Trying to turn on the radio led to a curious response.
WHAT WOULD YOU LIKE TO DO ? TURN ON RADIO
ARE YOU TRYING TO DEAL WITH THE LOADSPEAKER OR THE RADIO? YES
TRY A NOUN-VERB COMBINATION INSTEAD OF VERB-NOUN
The parser here wants LOUDSPEAKER OFF, RADIO ON, or RADIO OFF. The game comes close to understanding the command, it’d be nice if it went all the way! The game hints (when typing HELP, which I relied on quite a bit) that you want to switch from the movie sound (loudspeaker) to music, so the right acts here are LOUDSPEAKER OFF (“I dropped it out the window…”) and RADIO ON. You are then instructed you can HOLD HANDS…
SHE SLIDES CLOSER TO YOU.
…at which point the HELP feature gives no further direction. My other attempts at interaction were either not understood (the game does not understand conversation at all) or lightly rebuffed, so I got out of the car and went searching. (I thought possibly the game was one-room up to that point; the variation Crusin I mentioned puts all the action inside the car.)
You are Outside, next to YOUR car
You see: YOUR car.
YOU CAN GO: NORTH EAST SOUTH WEST
The map is essentially a straight north/south line. You can wander away from it but that either lands you in a VACANT space or LOST, at which point you are stuck there forever until you restart the game. I always like a little existential dread with my dating simulators.
Again, most locations let you go east or west but reach a vacant location or LOST. Once I found a not-useful broken speaker.
There’s a playground along the way with a slide, and on top there is a note via Arnie (who set up the blind date) saying “I forgot to tell you! Andrea is NOT on the pill! BE CAREFUL”; this is an indication a condom is needed.
To the far north is a “snackbar COUNTER” and I was unable to read the sign or find out any kind of menu. (It kept repeating the message on the note from the slide.) The player avatar has a billfold with a dollar and popcorn costs 50 cents, but that’s just by guesswork, I’m sure they have other items.
YOU ARE HOLDING:
shirt which you are wearing.
slacks which you are wearing.
briefs which you are wearing.
billfold.
.50 in CHANGE.
popcorn.
The change is enough to go outside, go to a men’s room (deceptively as a drawn arrow, but going “west” is VOID, sorry, you need to GO MENS) and buy a condom from the machine (except the game only understands RUBBER, by this point I was checking the walkthrough).

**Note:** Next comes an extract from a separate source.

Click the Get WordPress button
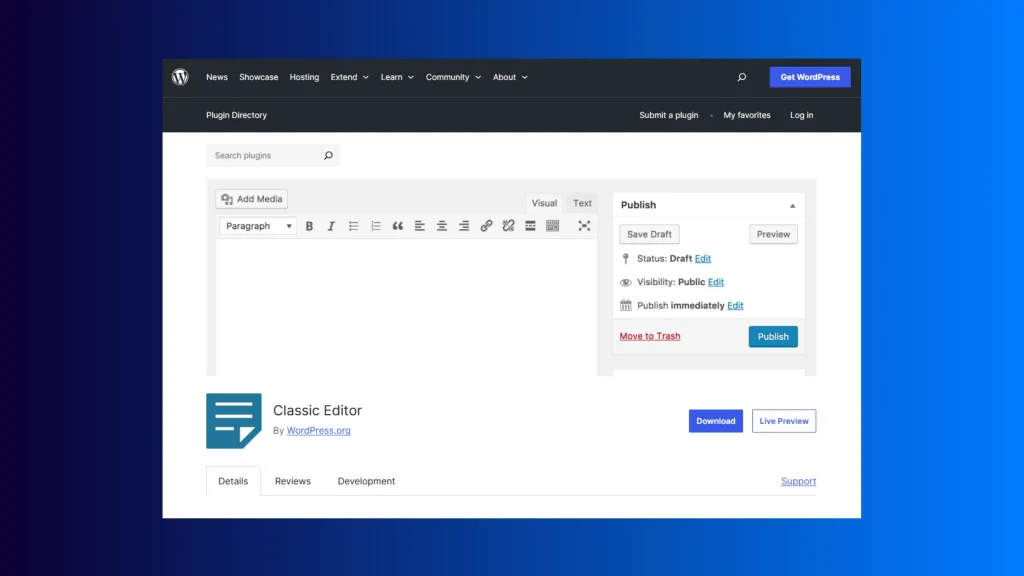The image size is (1024, 576). click(810, 77)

After all that, I had nothing left to do but go back to the car. Based on the walkthrough I was missing PUT ARM after HOLD HANDS; the parser is very finicky.
WHAT WOULD YOU LIKE TO DO ? PUT ARM
AROUND WHAT (1 WORD)?
The player is now free to start kissing. FACE isn’t a recognized word. Andrea isn’t into going for the lips right away, but she’s fine with neck kissing. From there the player can move into blowing into her ear, and then she’s fine with kissing lips.
Any further steps mention it getting “cramped” and the idea here is to (without any real mention this even counts as a location) GO BACKSEAT followed by CALL ANDREA.
From here I’m not going to go into intricate detail on each step after. I’m unclear how fixed the walkthrough is and how much is simply “freestyle” choices. (At least some choices the HELP command comes back, at least.) The idea behind the game is to avoid messages like “pushing you away” eventually finally getting to use the rubber. I found it interesting how many different body parts were accounted for (and how easy it was to nonetheless run into an error parser message with an unrecognized part) but the parser made it very difficult to get any progress.
The Case at KAXL was a much better game, but that was a game where the action all clearly fell within the parameters of standard text adventure commands; here, the author was trying something relatively new. The game opened up — due to its nature — a wide potential list of actions, but only understood a fraction of them.